Resource from Mission Support USA/Canada
Advancing The Kingdom Through The Church Of The Nazarene
Written by Tom Nees   
July 02 2010

What are we to say, and how are we to be involved in the great issues of our times: War, global poverty, and the environment? And what does our understanding of the kingdom of God say about the divisive and defining U.S. political issues of abortion and gay rights?

On these and other controversial issues, church leaders are seeking a middle way. Without suggesting an official stance, here are positions I see emerging among Nazarene leaders on a few critical issues of the day.

Gay rights - Accept gay people and support their civil rights without compromising the church’s opposition on homosexual activity and gay marriage.

Pro-life - Redefine and support pro-life without criminalizing women and doctors, advocate for life after, as well as before, birth and support programs to help women avoid unwanted pregnancies.

Immigration – Welcome strangers and aliens among us even while supporting needed immigration reform.

Environment – Understand that creationism requires protecting the earth as well as our bodies from abuse.

Wealth and poverty – Oppose social and economic systems that reward the rich at the expense of the poor.

Racism – Affirm that all people are God’s children with a common spiritual, if not physical ancestry, and advocate for inclusion and equality in the church as well as society.

Before we take on these, and many other, local and global challenges, we have some internal issues to settle.

Idolatry of the church

Perhaps our biggest struggle is restoring social Christianity or social holiness to a proper balance with individual faith. Compassion was not just a program or a project for Wesley and Bresee. Responding to the needs of the poor and advocating for social justice were expressions of their faith. For them, evangelism without compassion would have been evangelism without the gospel.

As accepted as compassionate ministry now is, it remains in the minds of many, if not most Nazarenes, ancillary to the main task of making converts and disciples. I’ve come to believe that compassion and social justice will remain somewhat secondary, however publicized, until our popular and practiced ecclesiology matches these words in the foreword of the Manual (2005- 2009) of the Church of the Nazarene.

The Church of the Nazarene exists to serve as an instrument for advancing the kingdom of God through the preaching and teaching of the gospel throughout the world.

Programs to promote and grow the church may have created an idolatry of the church, that is, the church as an end-in-itself rather than a meansto- an-end, which is advancing the kingdom of God.

  • It is church idolatry when we work to increase membership, attendance, and giving without regard to the quality of life in our communities, and when we’re more concerned about growing the church than advancing the Kingdom outside as well as inside the church.
  • It is church idolatry when we spend our tithes and offerings on elaborate buildings that serve as barriers to “the poor, the disenfranchised and the disposed.”
  • It is church idolatry when our worship becomes self-centered, when we forget that the worship God wants is a display of compassion, righteousness, and justice.

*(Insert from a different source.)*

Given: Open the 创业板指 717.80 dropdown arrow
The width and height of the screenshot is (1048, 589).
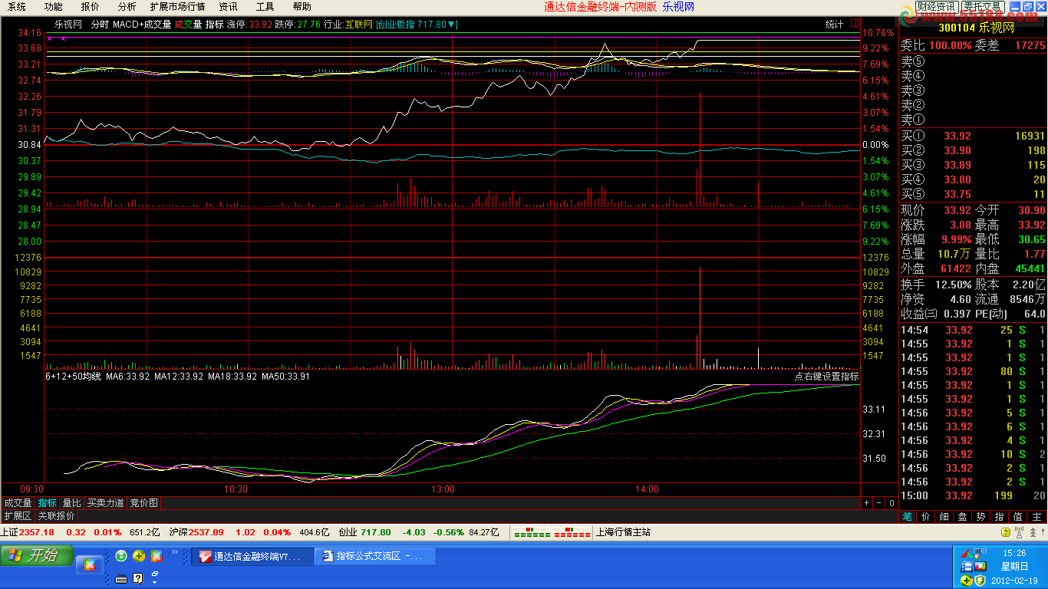Looking at the screenshot, I should [x=453, y=24].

When the church is an end-initself we are tempted to do expedient things to advance the church rather than the Kingdom since the ends justify the means. That’s never the way of the Kingdom since in the kingdom of God all that matters is the means. The ends are up to God.

We are called to live by the Sermon on the Mount, which someone has described as the constitution of the kingdom. That’s how we are to live regardless of the consequences. The church is the place we are to hear the call to discipleship and learn to be followers of Jesus, not just members of a club. And the seminary is the place where leaders are prepared to “advance the Kingdom,” not just manage religious societies.

I have begun to talk to pastors and churches about “mission growth” rather than “church growth.” Grow a mission and the mission will grow the church. Sustainable, healthy church growth is always the result or byproduct of being on mission.

We need to be reminded, however, that throughout church history there have been many instances where dedicated Christians have been on mission, doing all the right things with little or no numerical growth. I know the frustration of pastors leading extensive compassionate and social justice ministries who don’t have statistics to report whereby their effectiveness is evaluated. Much of their evangelism—touching people at the point of their need with the compassion of Jesus and inviting them to become followers of Jesus— goes unreported, if not unnoticed.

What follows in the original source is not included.